CAC member Charlie O’Donnell, co-founder of the Brooklyn Bridge Park Boathouse, said he was offended by the tone of the discussion “on behalf of the professionals who work in the park.”

“You say they used phantom numbers? …. That it was inept or intentional? That’s very loaded language,” O’Donnell said.

On Friday, BBPC rebutted the CAC’s financial analysis.

“The CAC’s conclusions about the financial need for the Pier 6 project are based on flawed analyses,” BBPC VP Belinda Cape told the Brooklyn Eagle.

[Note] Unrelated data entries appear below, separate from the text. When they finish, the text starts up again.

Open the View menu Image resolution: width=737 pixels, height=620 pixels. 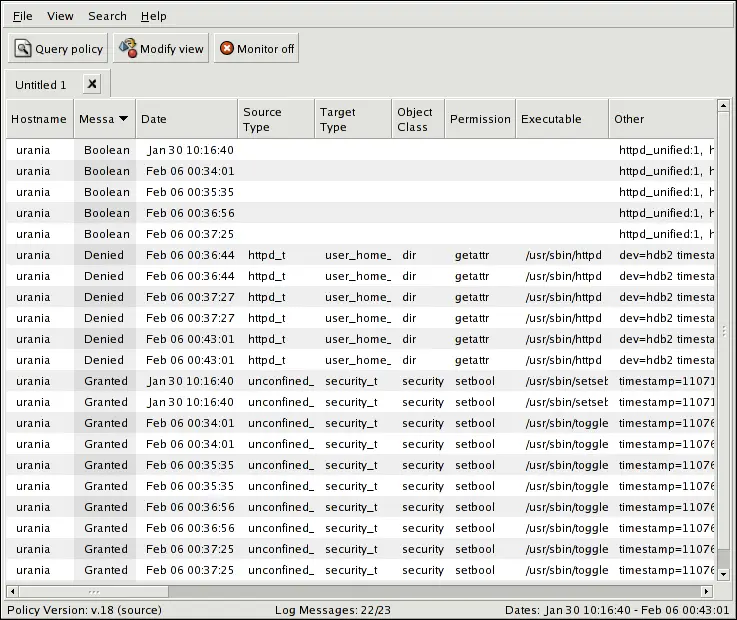[x=60, y=16]
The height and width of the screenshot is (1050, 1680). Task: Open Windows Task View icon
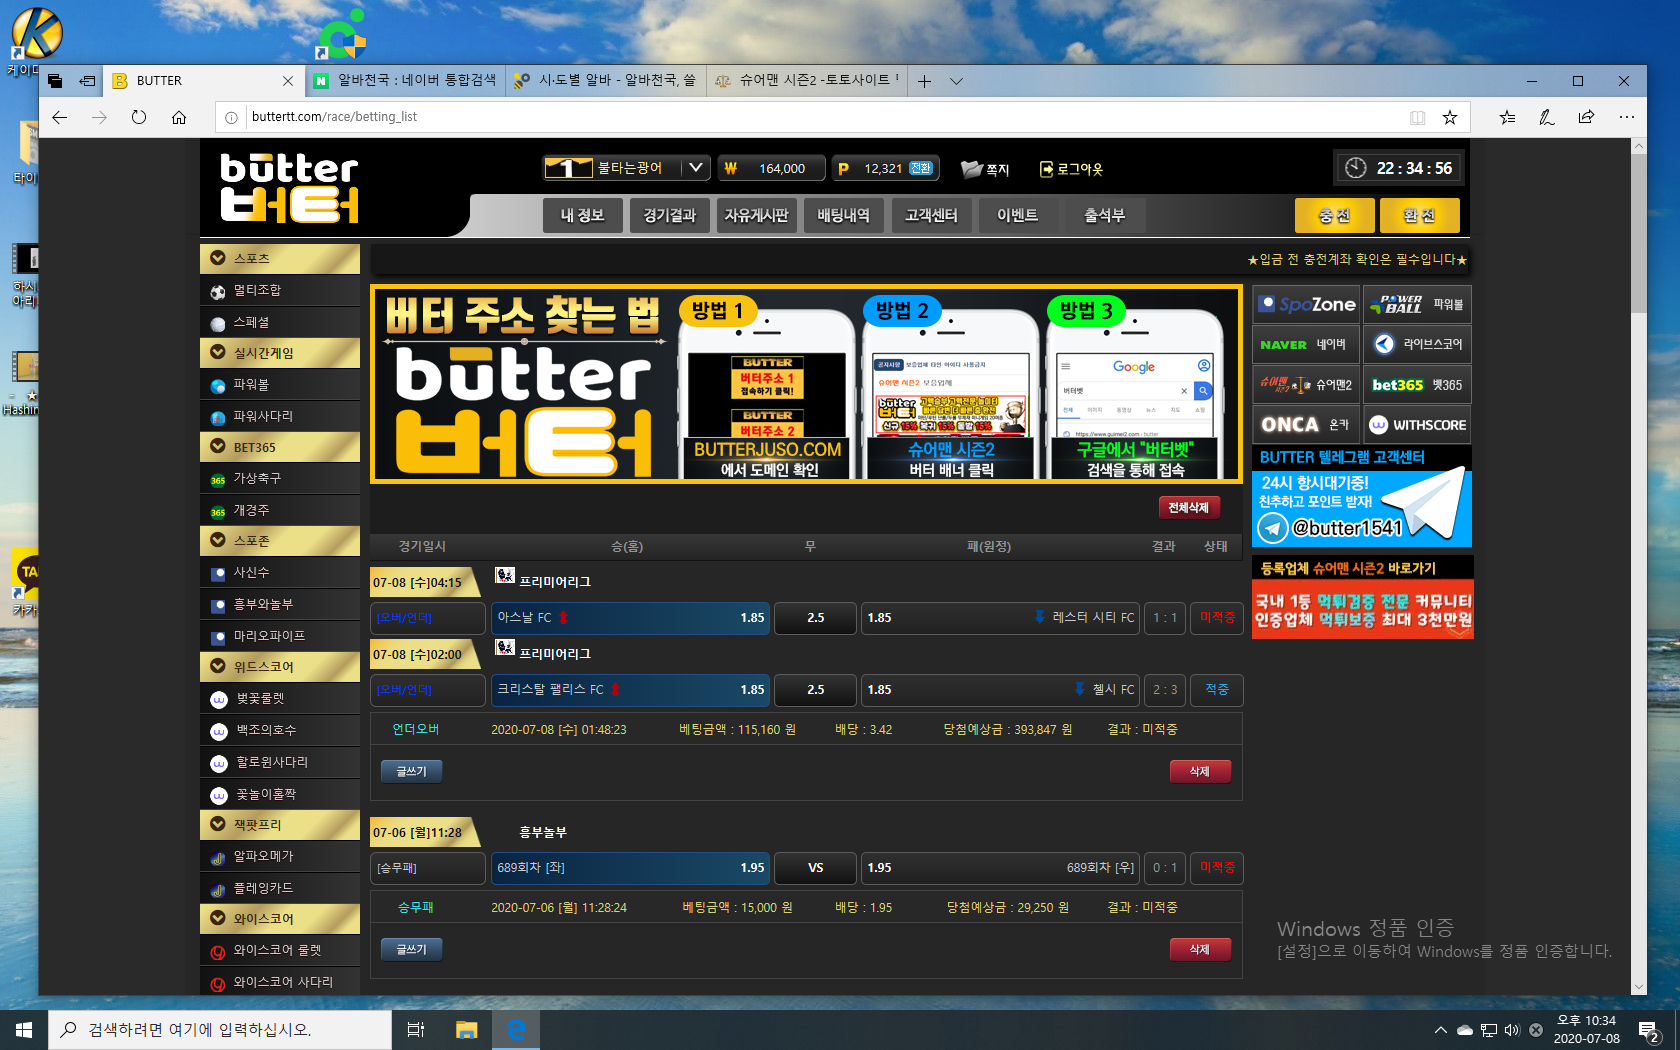tap(416, 1029)
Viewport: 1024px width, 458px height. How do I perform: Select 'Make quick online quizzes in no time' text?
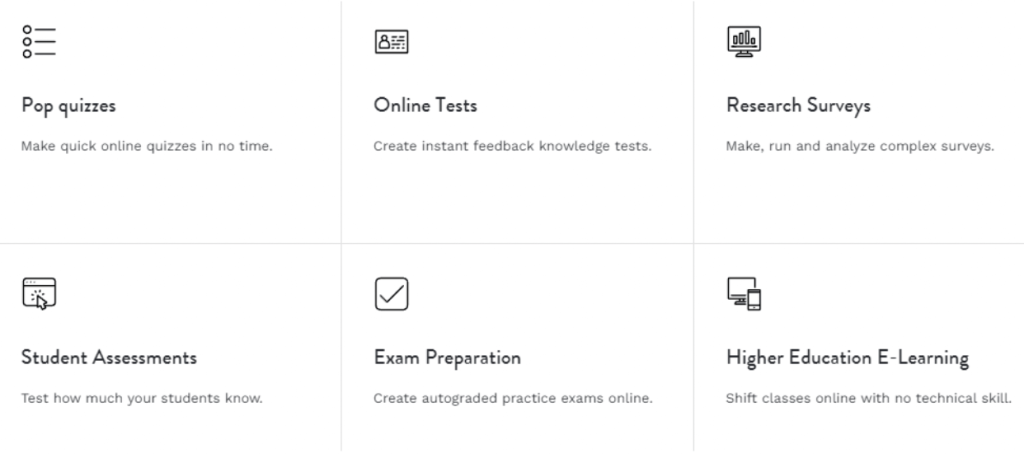click(147, 146)
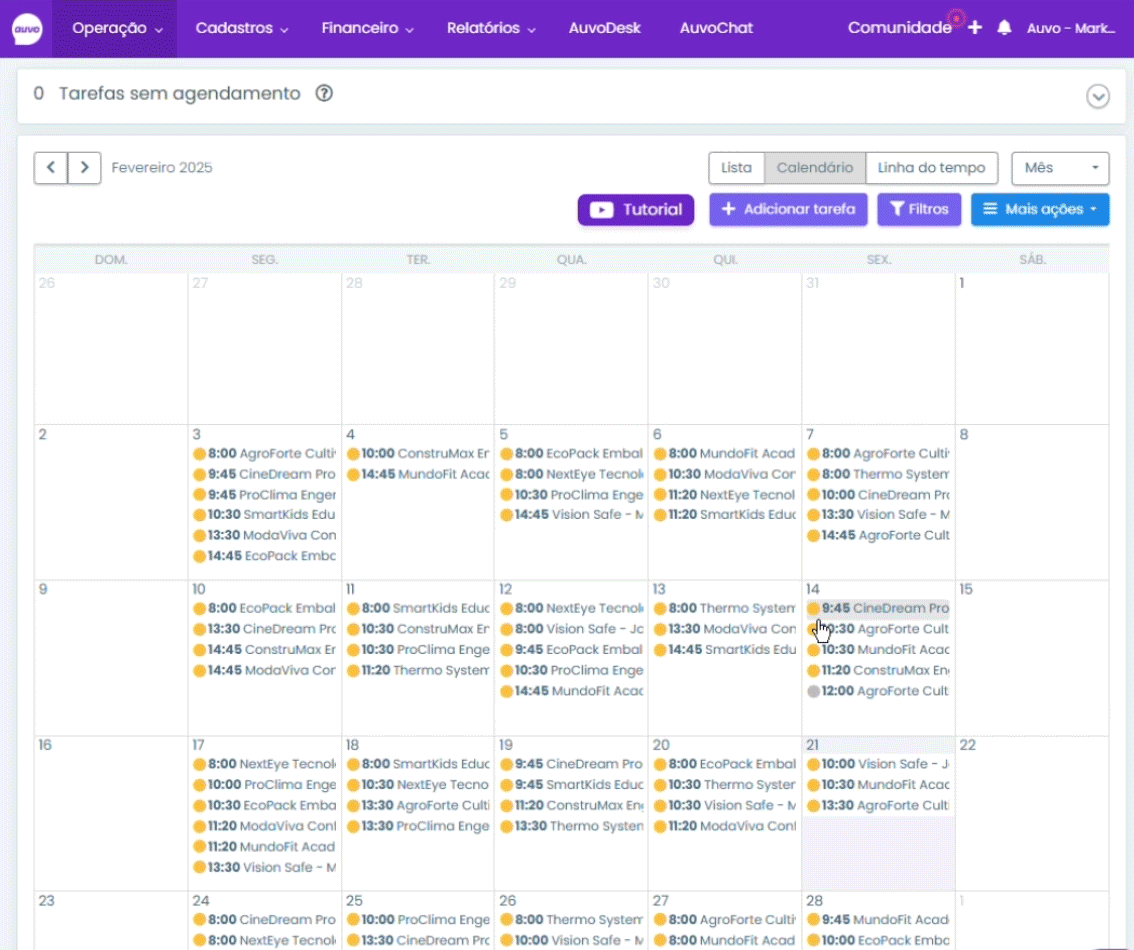Open help icon beside Tarefas sem agendamento
This screenshot has height=950, width=1134.
(x=324, y=93)
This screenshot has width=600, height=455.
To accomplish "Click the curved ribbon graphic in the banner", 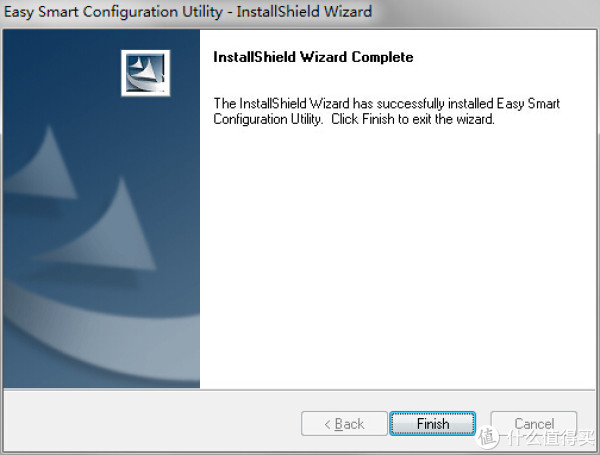I will (x=99, y=331).
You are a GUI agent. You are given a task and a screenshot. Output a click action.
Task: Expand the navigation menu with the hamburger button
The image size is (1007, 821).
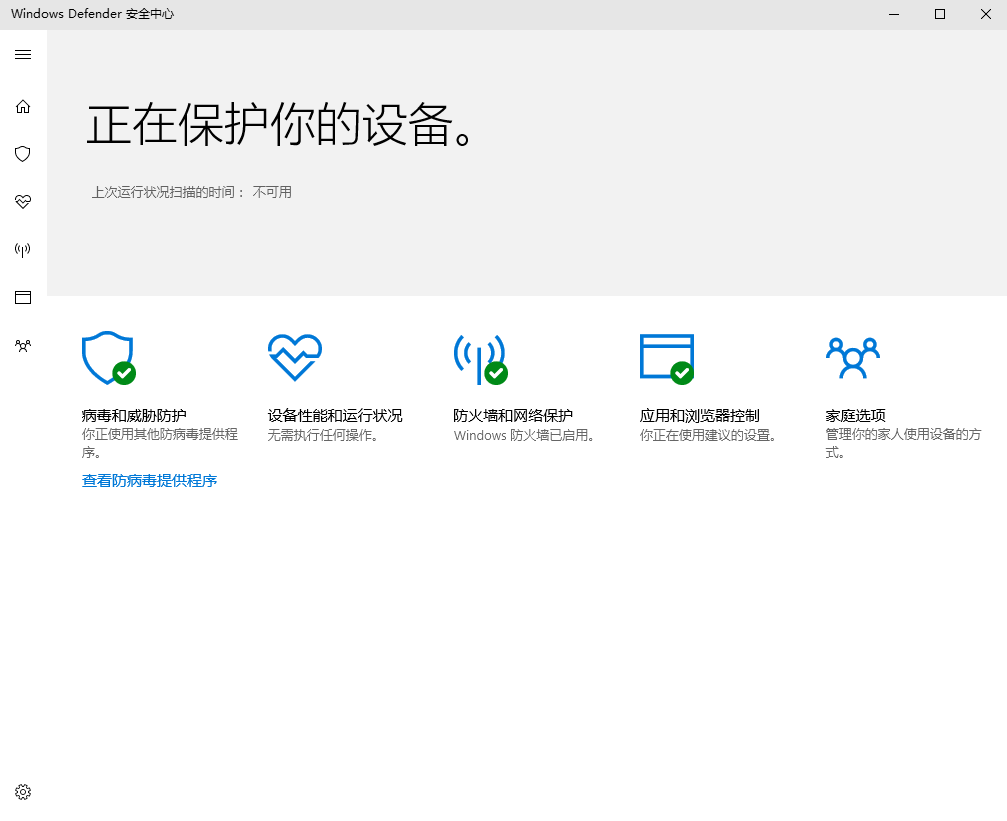23,55
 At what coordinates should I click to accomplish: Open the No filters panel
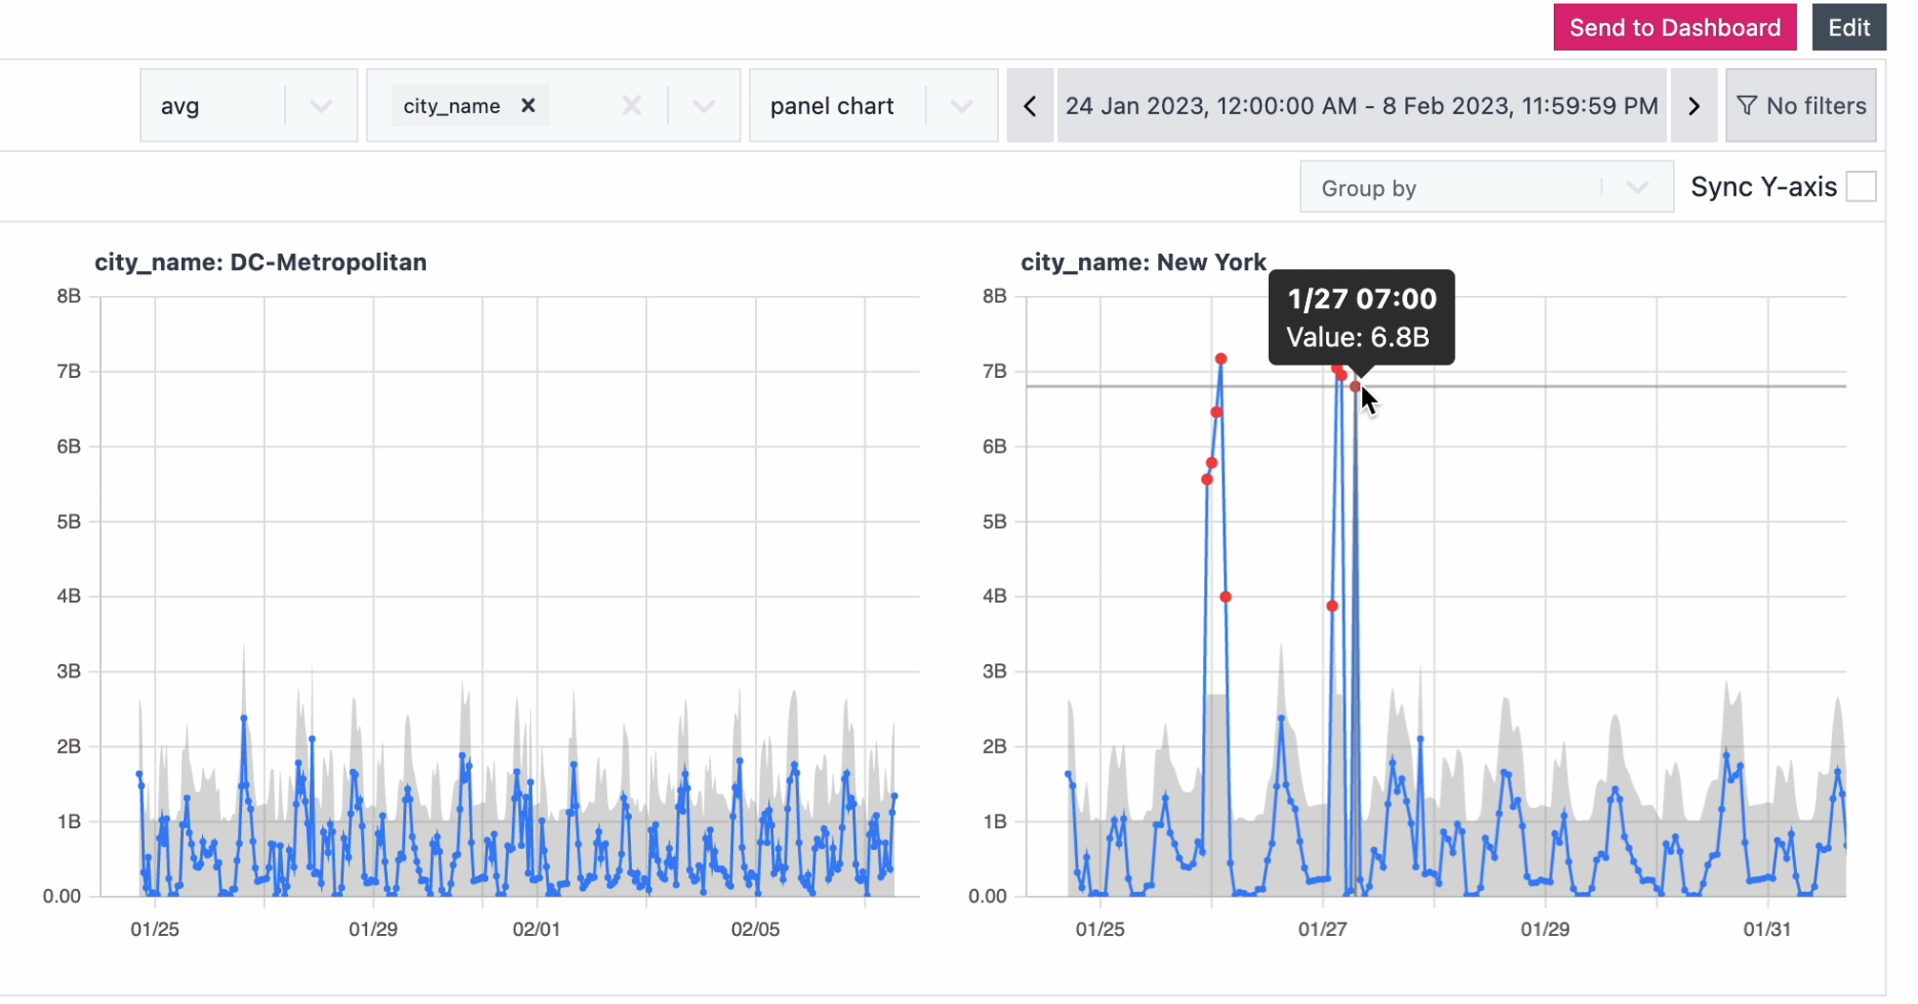tap(1800, 106)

She added, “We have repeatedly and exhaustively shown that the planned Pier 6 development is critical to the park’s long-term financial stability, and look forward to a quick resolution of this issue in the courts.”

Obligated to limit development to what is financially necessary

 Brooklyn Bridge Park is obligated to be financially self-sufficient, but is bound by a longstanding community agreement to allow only the amount of development necessary to support the park.

A coalition of groups opposed to the Pier 6 project, including BHA, says this commitment to minimize park development was thrown out the window after Mayor Bill de Blasio came into office. Deputy Mayor Alicia Glen heads the BBPC board.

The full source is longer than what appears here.